INSTRUCTIONS FOR THE TASK: At the line containing "Task: Open the Earnings dropdown", begin an exact copy, and continue through the last line of the entries below. Leave out any pictures.

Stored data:
--- START ---
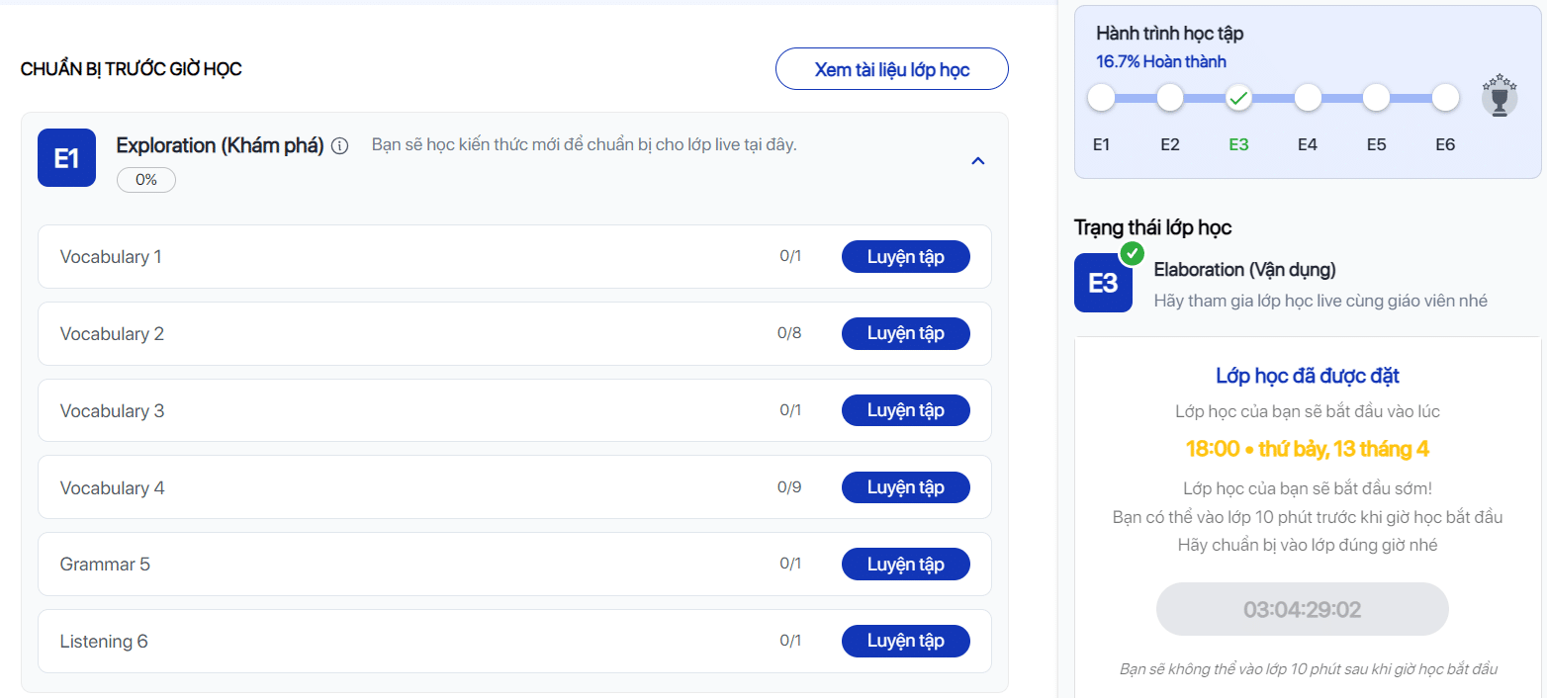Click the greyed countdown timer 03:04:29:02
1547x698 pixels.
1302,609
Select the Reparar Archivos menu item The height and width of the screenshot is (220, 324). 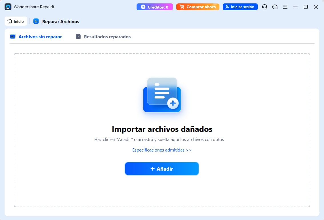[60, 21]
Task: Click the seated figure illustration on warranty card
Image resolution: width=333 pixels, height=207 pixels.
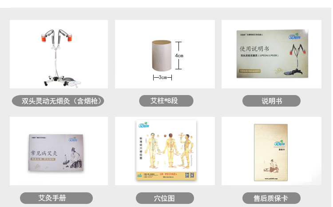Action: coord(271,166)
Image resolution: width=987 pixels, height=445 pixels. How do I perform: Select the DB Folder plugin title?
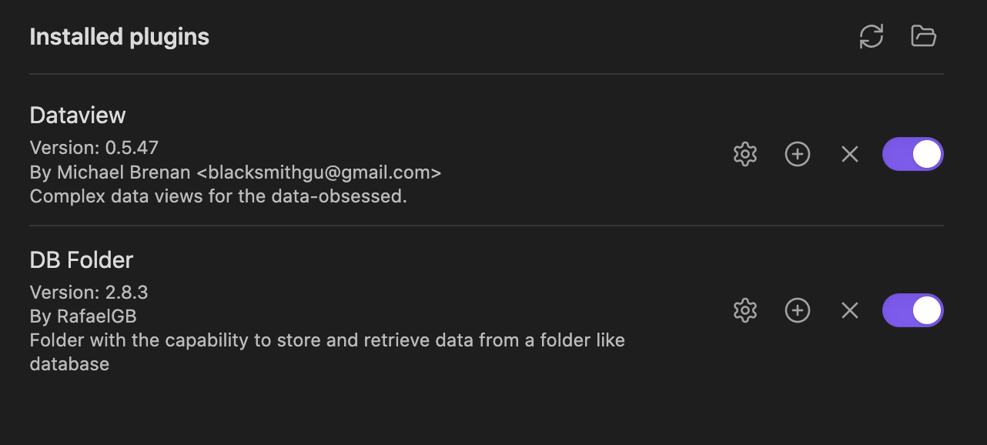tap(81, 259)
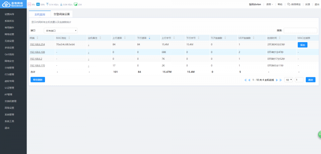
Task: Open the rows-per-page 10 dropdown
Action: pos(288,80)
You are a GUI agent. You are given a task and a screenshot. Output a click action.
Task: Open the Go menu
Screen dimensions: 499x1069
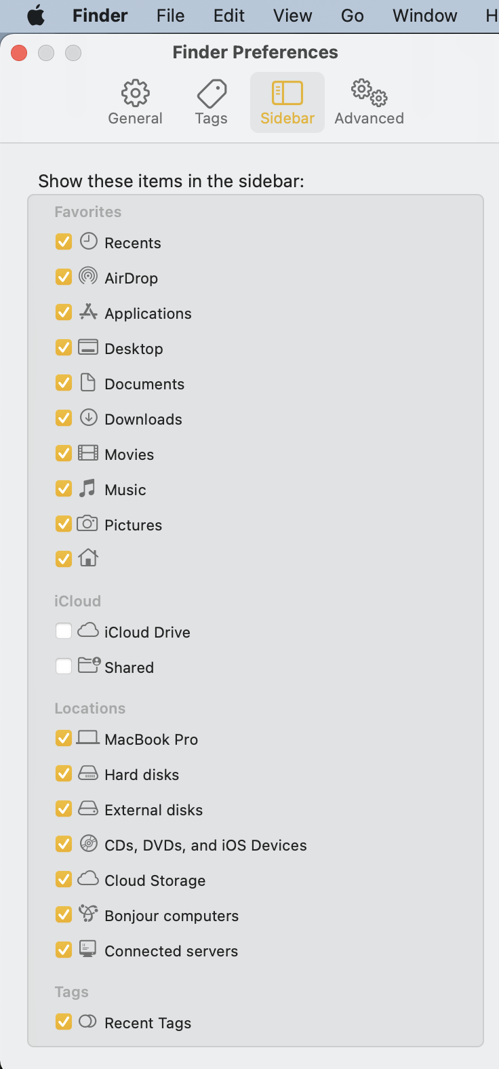coord(352,16)
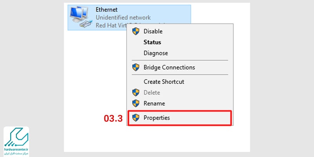
Task: Click the Red Hat adapter description text
Action: tap(111, 25)

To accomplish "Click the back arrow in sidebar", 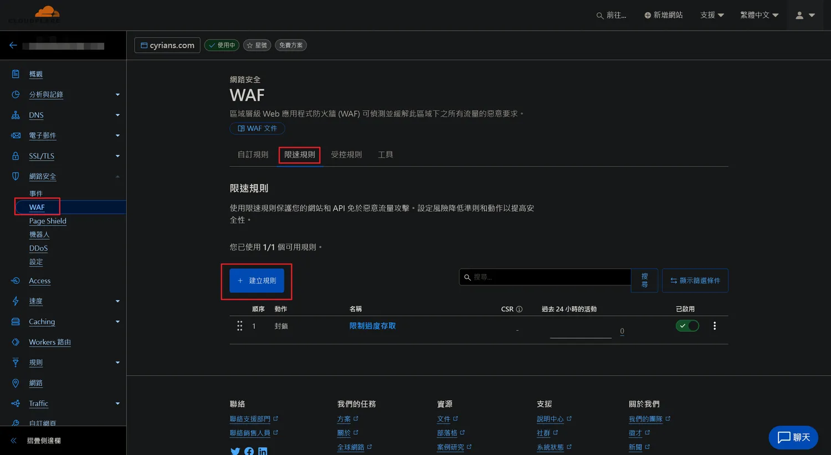I will click(13, 45).
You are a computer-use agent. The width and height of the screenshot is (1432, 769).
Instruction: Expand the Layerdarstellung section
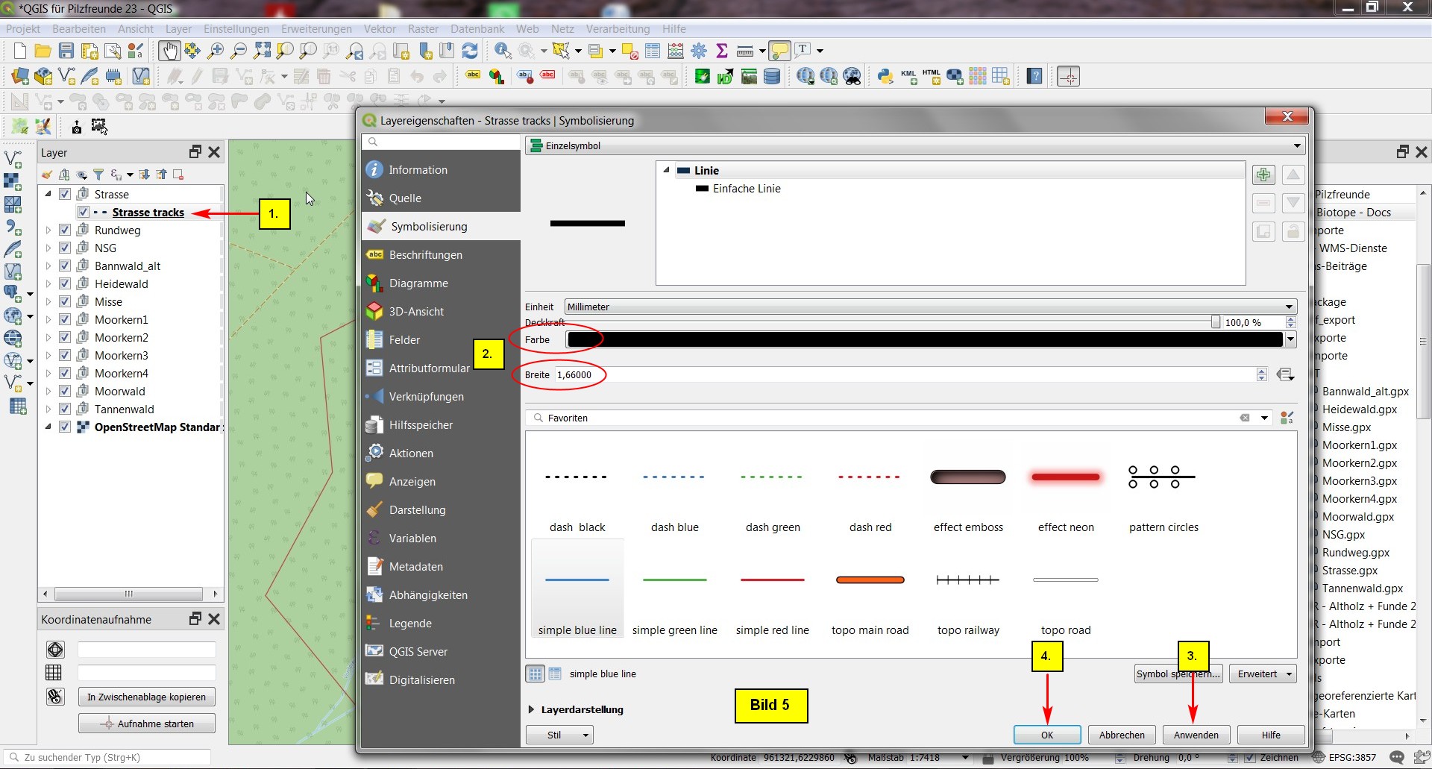pos(531,709)
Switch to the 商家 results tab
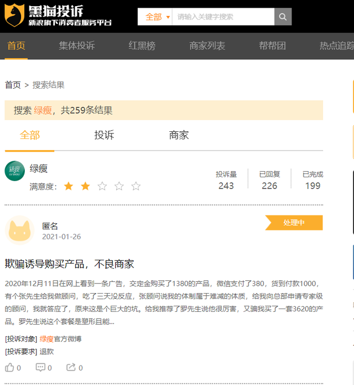This screenshot has width=354, height=385. click(179, 135)
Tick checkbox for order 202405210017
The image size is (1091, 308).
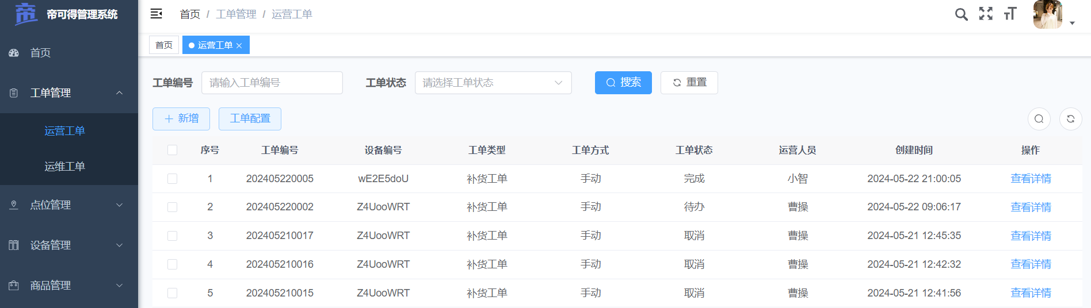[172, 236]
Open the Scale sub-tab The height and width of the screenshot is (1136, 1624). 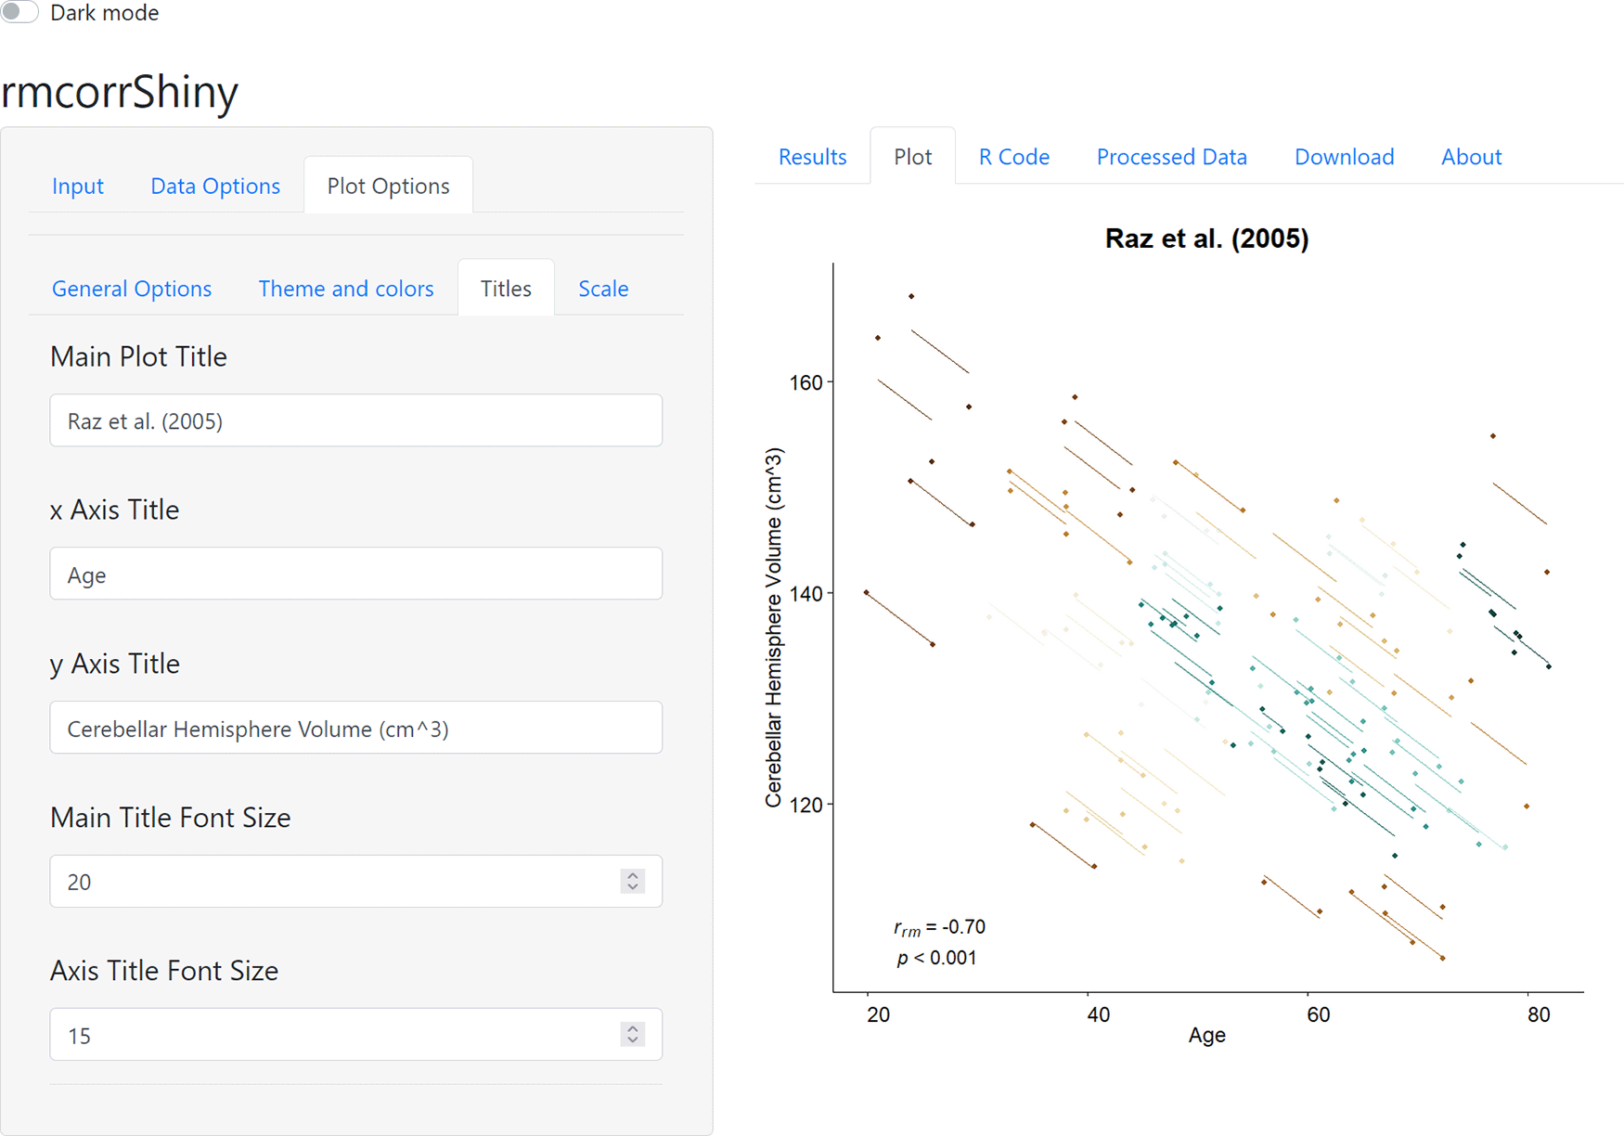point(603,289)
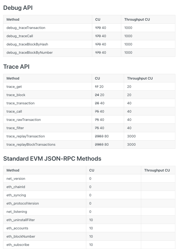This screenshot has width=179, height=249.
Task: Click the debug_traceCall method row
Action: tap(20, 36)
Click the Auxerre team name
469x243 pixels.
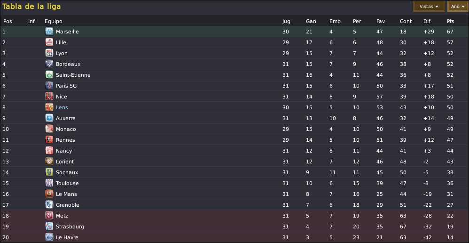tap(65, 118)
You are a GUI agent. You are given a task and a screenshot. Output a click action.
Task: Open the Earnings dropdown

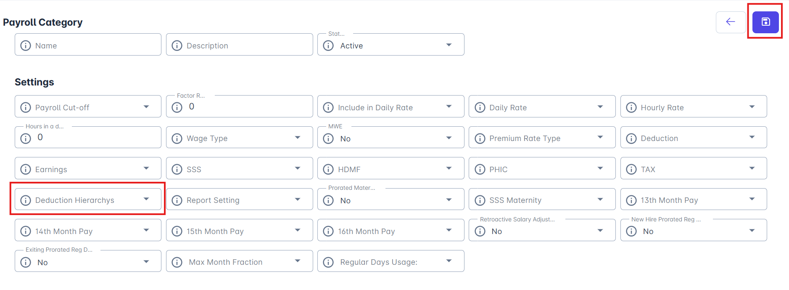146,169
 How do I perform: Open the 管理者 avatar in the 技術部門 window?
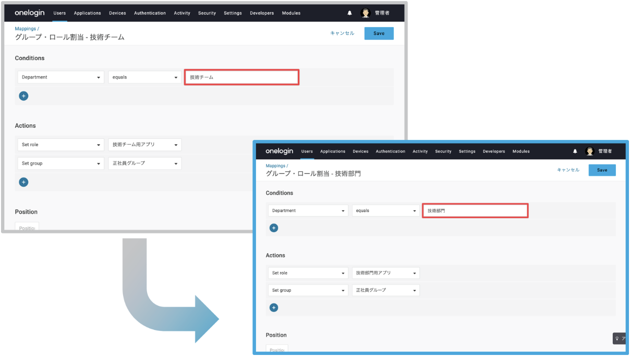tap(590, 151)
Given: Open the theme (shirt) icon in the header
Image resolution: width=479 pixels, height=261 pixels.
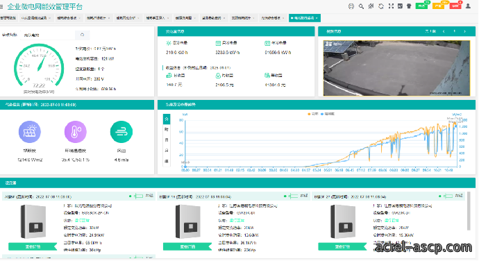Looking at the screenshot, I should (409, 6).
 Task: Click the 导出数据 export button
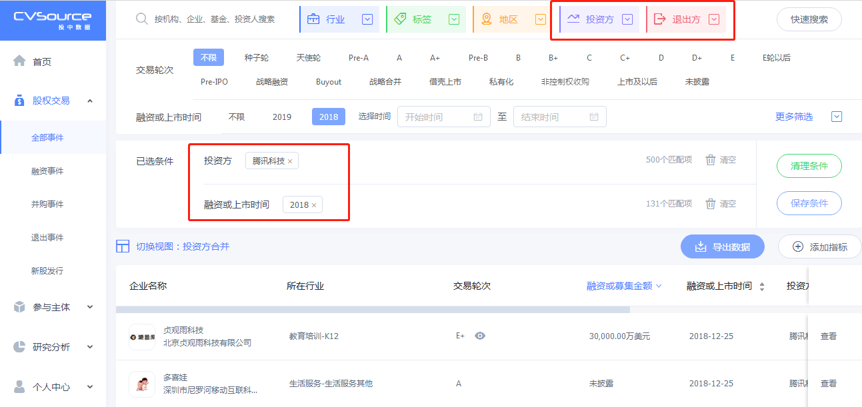pos(722,246)
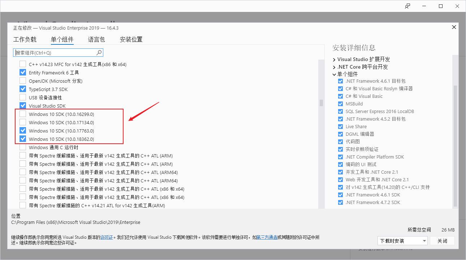Uncheck TypeScript 3.7 SDK component
466x260 pixels.
pos(23,89)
--- END ---
TASK RESPONSE:
Task: Open the Earnings dropdown

146,169
 How do I perform: Open the 管理者 avatar in the 技術部門 window?
tap(590, 151)
Given: Open the theme (shirt) icon in the header
Image resolution: width=479 pixels, height=261 pixels.
Looking at the screenshot, I should (409, 6).
 Task: Click the 导出数据 export button
pos(722,246)
Uncheck TypeScript 3.7 SDK component
466x260 pixels.
pos(23,89)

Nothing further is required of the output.